Altogether, the study by Xu et al. establishes a novel culture condition for totipotency capture and maintenance directly from 2-cell embryos and EPS cells (Fig. 1). The study demonstrates the developmental potential of TPS both in vitro and in vivo and unravels some of the molecular mechanisms that underlie the pathways for totipotency regulation. This study provides a useful approach and exciting opportunity for both future basic and clinical research on studying totipotency regulation and embryogenesis, as well as for other areas like species evolution and preservation of endangered animals.

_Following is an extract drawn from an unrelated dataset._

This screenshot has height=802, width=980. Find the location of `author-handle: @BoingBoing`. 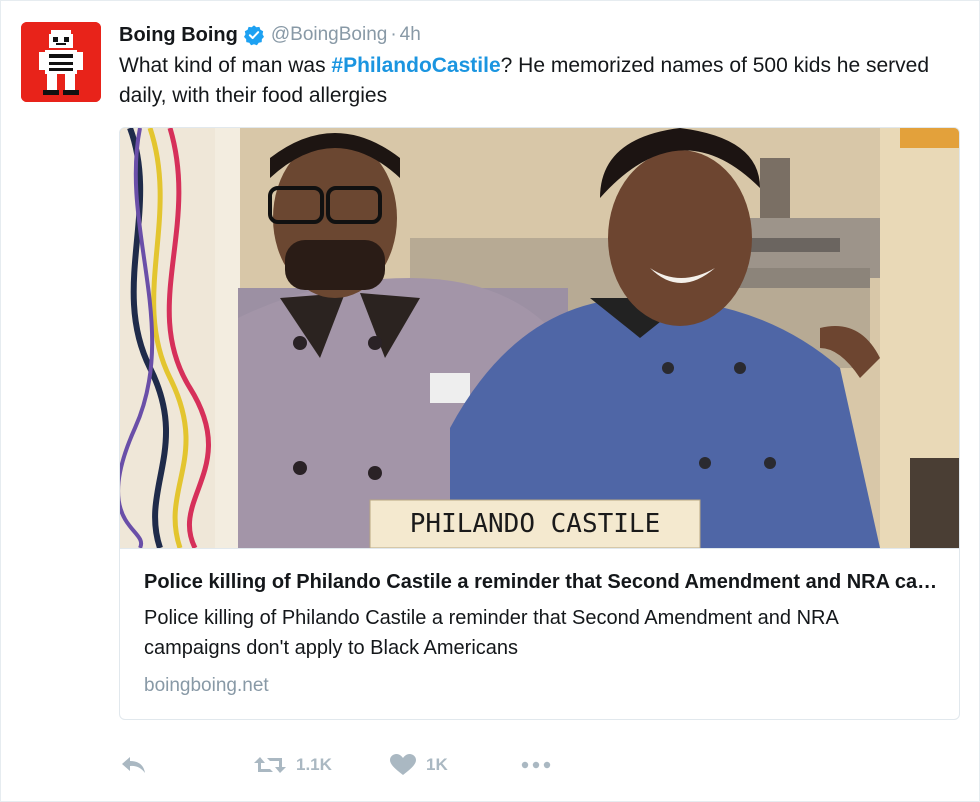

author-handle: @BoingBoing is located at coordinates (329, 35).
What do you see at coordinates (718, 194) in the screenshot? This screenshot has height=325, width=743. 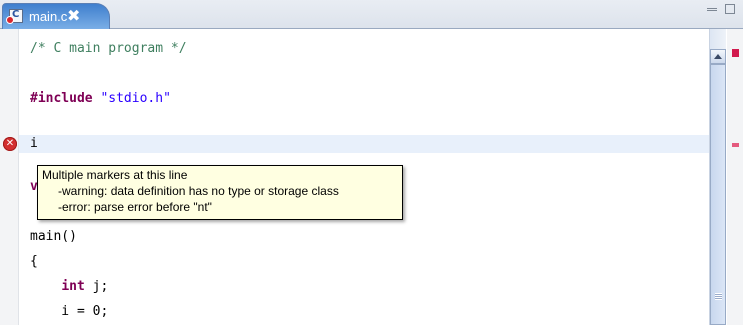 I see `scrollbar-thumb` at bounding box center [718, 194].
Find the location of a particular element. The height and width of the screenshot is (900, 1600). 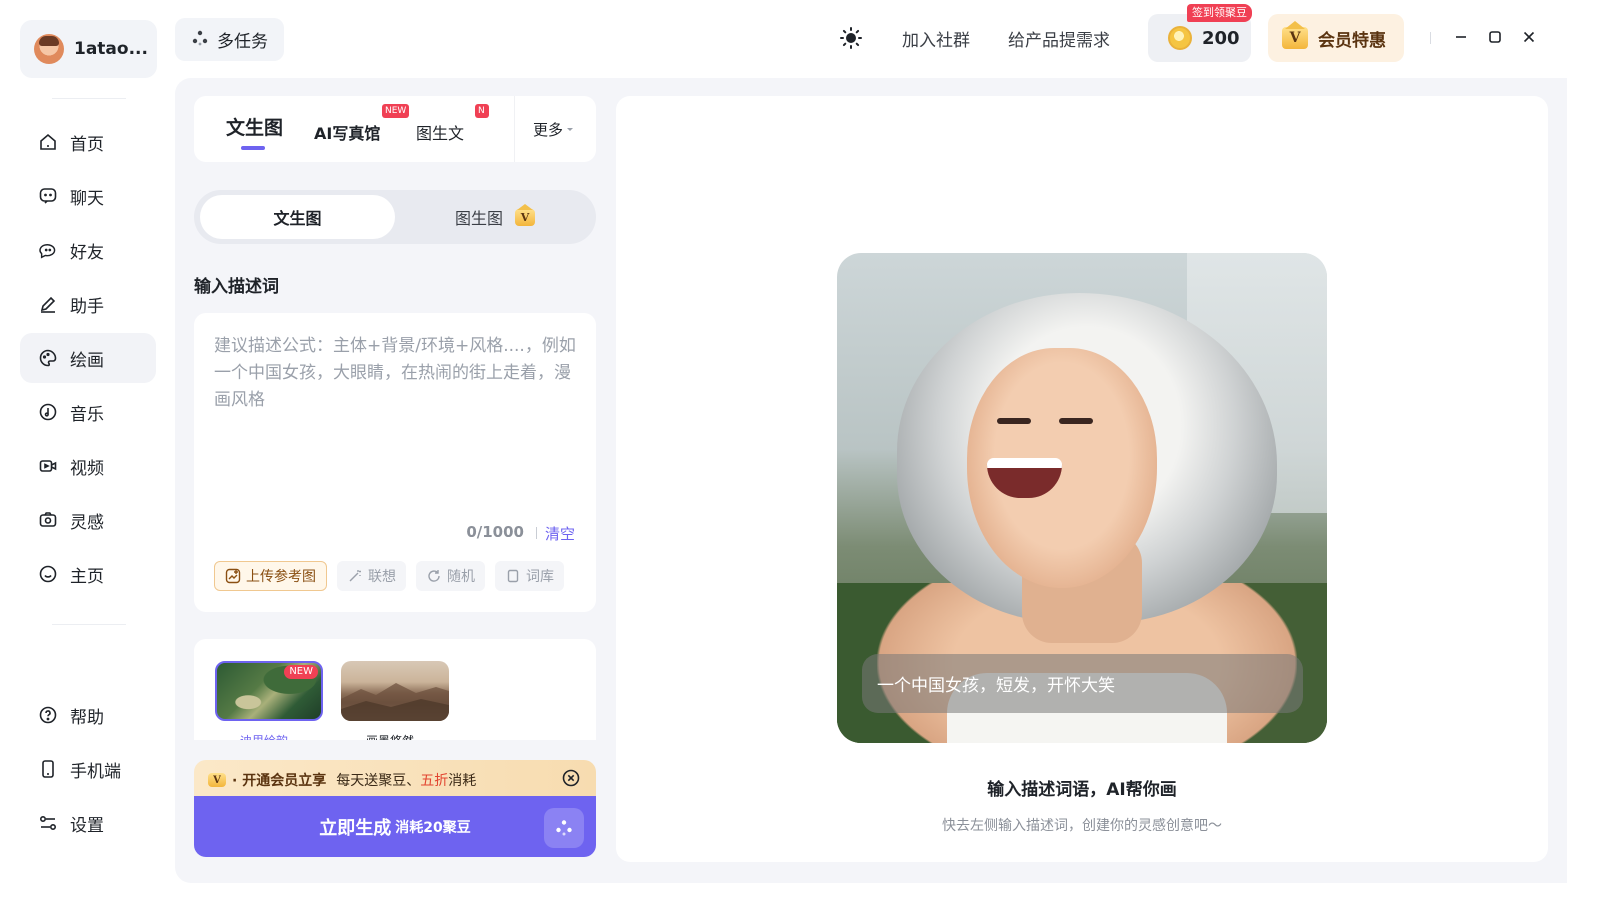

Fig. 1: Summary of derivation of totipotent-like stem cells (TPS cells) and the characterization and evaluation of totipotency in vitro and in vivo.

TPS cells can be directly derived from 2-cell embryos under CPEC condition, and stably cultured in vitro for many passages. The molecular features of TPS cells were examined by multi-omics sequencing (upper). To functionally evaluate the differentiation potential of TPS cells, TPS-blastoid formation was performed in vitro and the transcriptome was analyzed by single-cell RNA-seq (middle). Further, in vivo contribution of TPS cells to embryonic and extraembryonic lineages was analyzed by chimerism (lower). Em, embryonic; ExEm, extraembryonic.